Zameer Awan, a resident of Ghari Dupatta town located some 22 kilometers (13 miles) from the main city of Muzaffarabad, is also supporting a candidate belonging to his biradari.
“I will vote him wherever he goes. I don’t care which political party he joins or leaves,” said Awan, while pasting a poster of his favorite candidate on the backside of his auto rickshaw.
“He is easily accessible to us because he also knows that he can’t win without the support of Awans (his caste),” he added, smiling.
Gujjars dominated the outgoing assembly
In the outgoing state assembly, over a dozen lawmakers are Gujjar, the largest caste in AJK.
“These politicians know the power of their respective biradaris. Therefore, they don’t hesitate to join the party, which has brighter chances of coming into power,” said Sajjad Mir, a Muzaffarabad-based political analyst.
Citing the example of Chaudhry Shehzad, who served as a minister in the incumbent government of the Pakistan Muslim League (Nawaz) headed by three-time Prime Minister Nawaz Sharif until last month, Mir said he left the party and within two hours got the PTI ticket.

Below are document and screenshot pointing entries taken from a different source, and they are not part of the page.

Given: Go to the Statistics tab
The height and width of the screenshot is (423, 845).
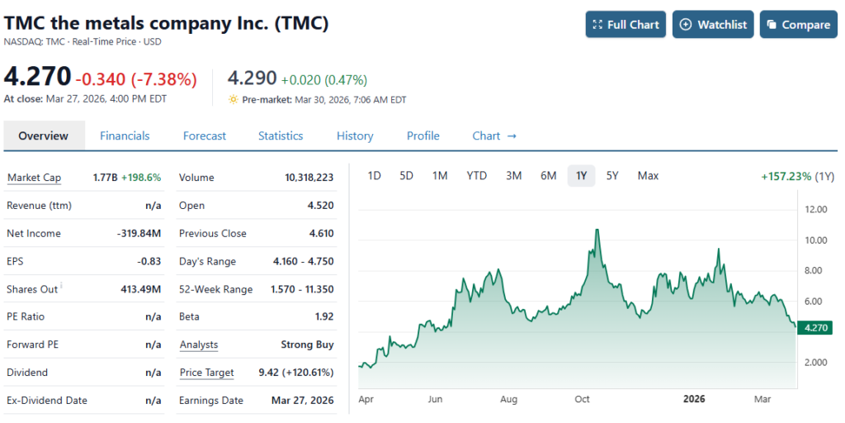Looking at the screenshot, I should 281,135.
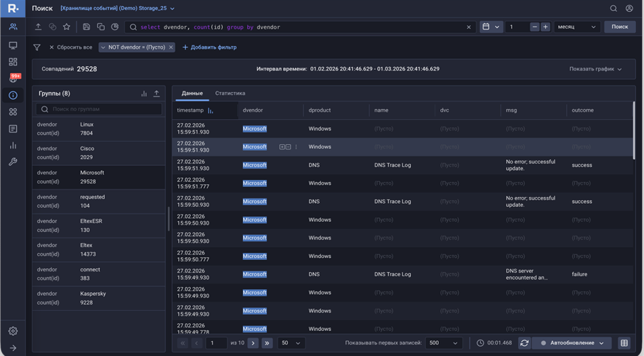644x356 pixels.
Task: Open the settings gear in the sidebar
Action: pos(13,331)
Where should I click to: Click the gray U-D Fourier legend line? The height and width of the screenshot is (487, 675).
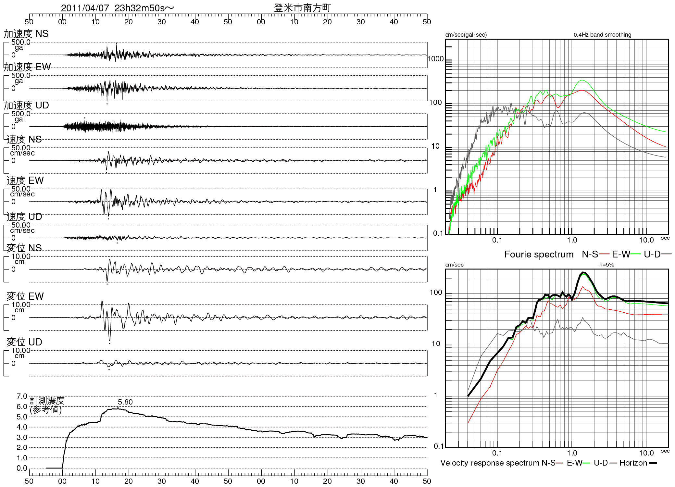tap(666, 254)
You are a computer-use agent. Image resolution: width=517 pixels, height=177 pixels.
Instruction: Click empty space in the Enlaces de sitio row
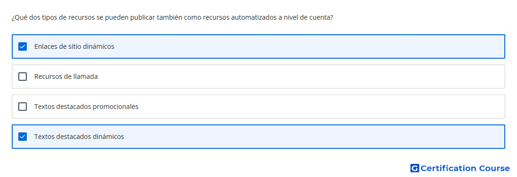pos(310,46)
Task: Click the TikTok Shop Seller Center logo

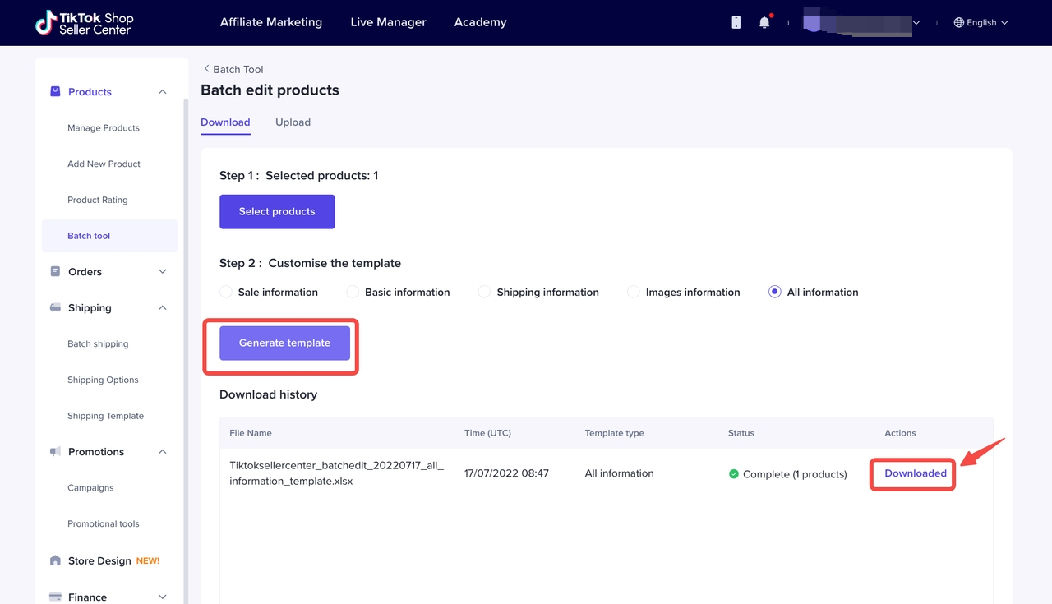Action: coord(84,23)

“He knows his biradari will support him in any case,” he said.
According to Gulzar Usmani, another Muzaffarabad-based political analyst, since political parties have fielded candidates from the same community against each other, the votes of dominant biradari will split.
In several constituencies in Muzaffarabad, Mirpur, Rawlakot, Bagh, and other districts, the candidates of the PTI, the PPP, and the PML (N) are from the same caste, Usmani said. He, however, acknowledged, the caste system is a powerful factor to decide loyalties and voters’ preferences in AJK politics.